1
votes

I want to read streaming data from kafka topics and write into S3 in avro, or parquet, format. The datastream looks like json string but I am not able to convert and write into S3 in avro, or parquet, format.

I found some code snippets and tried

val sink = StreamingFileSink .forBulkFormat(new Path(outputS3Path), ParquetAvroWriters.forReflectRecord(classOf[myClass])) .build()

But I got "Type mismatch, expected SinkFunction[String], actual: StreamingFileSink[TextOut]" at the addSink

val stream = env .addSource(myConsumerSource) .addSink(sink)

Please help, thanks!

2

2 Answers

0
votes

This is the code I have that is working to store Parquet files into local system.

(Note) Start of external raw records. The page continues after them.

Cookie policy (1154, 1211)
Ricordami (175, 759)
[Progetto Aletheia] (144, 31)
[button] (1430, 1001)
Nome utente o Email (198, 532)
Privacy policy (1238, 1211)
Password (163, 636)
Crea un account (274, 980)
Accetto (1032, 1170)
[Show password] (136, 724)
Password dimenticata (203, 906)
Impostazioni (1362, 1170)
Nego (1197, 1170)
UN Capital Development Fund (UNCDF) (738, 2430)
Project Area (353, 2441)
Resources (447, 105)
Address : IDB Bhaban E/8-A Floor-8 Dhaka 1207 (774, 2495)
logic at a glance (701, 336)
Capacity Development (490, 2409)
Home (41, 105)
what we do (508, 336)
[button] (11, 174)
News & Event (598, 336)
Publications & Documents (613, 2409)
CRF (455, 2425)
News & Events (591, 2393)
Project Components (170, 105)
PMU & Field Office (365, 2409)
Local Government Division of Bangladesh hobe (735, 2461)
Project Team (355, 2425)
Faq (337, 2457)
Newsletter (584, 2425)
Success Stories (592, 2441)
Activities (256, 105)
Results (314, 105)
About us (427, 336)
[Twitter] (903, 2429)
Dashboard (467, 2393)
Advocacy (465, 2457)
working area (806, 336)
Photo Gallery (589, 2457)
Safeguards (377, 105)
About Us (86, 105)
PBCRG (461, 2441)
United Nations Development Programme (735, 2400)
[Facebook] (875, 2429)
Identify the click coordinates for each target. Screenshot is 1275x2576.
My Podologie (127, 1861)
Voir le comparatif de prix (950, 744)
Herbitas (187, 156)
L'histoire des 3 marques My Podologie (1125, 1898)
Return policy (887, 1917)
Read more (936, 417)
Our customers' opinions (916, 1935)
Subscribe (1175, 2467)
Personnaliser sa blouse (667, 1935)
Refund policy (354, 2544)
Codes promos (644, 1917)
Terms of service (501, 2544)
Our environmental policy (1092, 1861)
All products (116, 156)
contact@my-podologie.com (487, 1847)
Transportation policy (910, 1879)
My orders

import org.apache.avro.generic.GenericRecord
import org.apache.avro.{Schema, SchemaBuilder}
import org.apache.flink.core.fs.Path
import org.apache.flink.formats.parquet.avro.ParquetAvroWriters
import org.apache.flink.streaming.api.datastream.DataStreamSource
import org.apache.flink.streaming.api.environment.StreamExecutionEnvironment
import org.apache.flink.streaming.api.functions.sink.filesystem.StreamingFileSink

val env = StreamExecutionEnvironment.getExecutionEnvironment()
env.enableCheckpointing(100)
val schema = SchemaBuilder
  .record("record")
  .fields()
  .requiredString("message")
  .endRecord()

val stream: DataStreamSource[GenericRecord] = env.fromCollection(genericRecordList)
val path = new Path(s"/tmp/flink-parquet-${System.currentTimeMillis()}")
val sink: StreamingFileSink[GenericRecord] = StreamingFileSink
  .forBulkFormat(path, ParquetAvroWriters.forGenericRecord(schema))
  .build()

stream.addSink(sink)
env.execute()